__Excerpted text__.

What is p53 Gene Therapy?

In human DNA, certain genes are responsible for preventing cells from becoming cancerous. The p53 gene is one of the most important of these tumor-suppressor genes.

  • Sometimes when healthy cells are exposed to things like asbestos, it can cause damage to their DNA. This damage can make the cells start multiplying and reproducing too much, which leads to tumors.
  • The p53 gene prevents this by activating proteins that arrest cell division and repair corrupted DNA.
  • When the damage to our DNA cannot be fixed, the p53 gene will start a process called apoptosis. This process helps get rid of cancer cells before they can make more of themselves.
  • The p53 gene can also limit blood flow to tumors, which prevents growth and alerts nearby immune cells to attack cancer cells.

When the p53 gene itself is corrupted, however, cells lose a natural safeguard against becoming cancerous. Doctors have observed that more than half of human cancer cases involve mutated p53 genes. Improperly functioning p53 genes allow cancer to spread faster and become more resistant to treatment.

Doctors are trying to figure out how to fix or replace damaged p53 genes in cancer cells. It could help treat different types of cancer. Many researchers believe the emerging science of gene therapy holds the key.

A gene therapy treatment on p53 could be safely combined with traditional cancer treatments. This may increase the overall effectiveness of the treatment plan.

Gene therapy is one of several new treatments that researchers are hoping will bring us closer to a cure for mesothelioma. Another form of gene therapy in development for mesothelioma includes suicide gene therapy.

Vectors for p53 Gene Therapy

The great challenge of gene therapy is to find a reliable way to deliver the tumor-suppressor gene to the cells that need it. Researchers have tried different methods, but none of them has been given the green light from the FDA for mesothelioma treatment.

According to a 2021 research study, approximately 80% to 85% of mesothelioma patients bear the wild-type p53 gene.

Nonreplicating Viruses

Many researchers have tried using genetically engineered viruses to deliver p53 genes to cancer cells. Researchers first remove the dangerous viral DNA from the viruses to ensure they cannot cause an infection in the patient. Then the researchers inject the altered viruses directly into the tumors.

This approach has proven safe, with very mild side effects, but it is currently inefficient for transmitting genes to cancer cells. The harmless viruses may not reach all the cancer cells in the tumor, or the body’s immune system may hunt them down before they can deliver the p53 genes.

Back in 2003, Chinese scientists created a special gene therapy to help people with head and neck cancer. This treatment was called Gendicine and it got the okay from the Chinese State Food and Drug Administration. The American version of the treatment, Advexin, was submitted to the FDA in 2008, but it was not approved.

Oncolytic Viruses

Some researchers are trying to combine gene therapy with virotherapy. Virotherapy uses changed viruses to attack cancer cells while leaving healthy ones alone. Experts have had some success using a type of measles virus to go after mesothelioma cells.

Scientists are trying to make the treatment more successful by adding p53 genes to oncolytic viruses, but they still need to check if it works.


Another group of researchers is making tiny particles to carry special genes into cancer cells. Known as synthetic nanoparticles, they could help deliver tumor-suppressor genes like p53.

Nanoparticles are like tiny viruses that can deliver medicine only to cancer cells. That means the healthy cells in your body remain unharmed. They likely won’t make you sick or cause a reaction from your immune system.

Reactivating p53 with Drugs

Scientists are working on a new type of cancer treatment that involves fixing mutated p53 genes. This medicine could be used to treat existing cancers. It might prevent formation by correcting any broken p53 genes before they have a chance to cause problems.

__Records supplied__.

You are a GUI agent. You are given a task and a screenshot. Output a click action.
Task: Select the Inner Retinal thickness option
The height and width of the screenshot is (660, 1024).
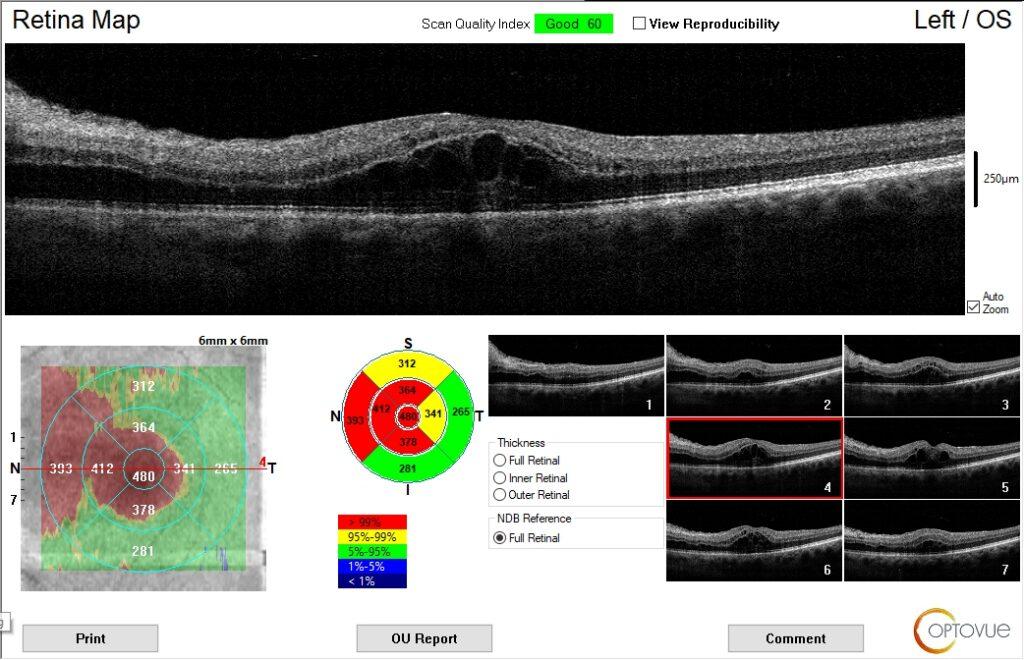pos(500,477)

--

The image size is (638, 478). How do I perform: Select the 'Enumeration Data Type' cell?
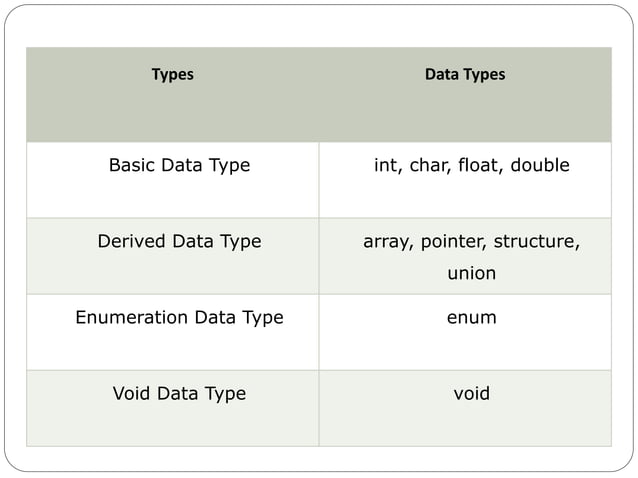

__What is being asked__. In the p53 gene therapy text above, what share of mesothelioma patients bear the wild-type p53 gene, according to the 2021 study? Please answer in one sentence.

__Answer space__. About 80% to 85% of mesothelioma patients bear the wild-type p53 gene.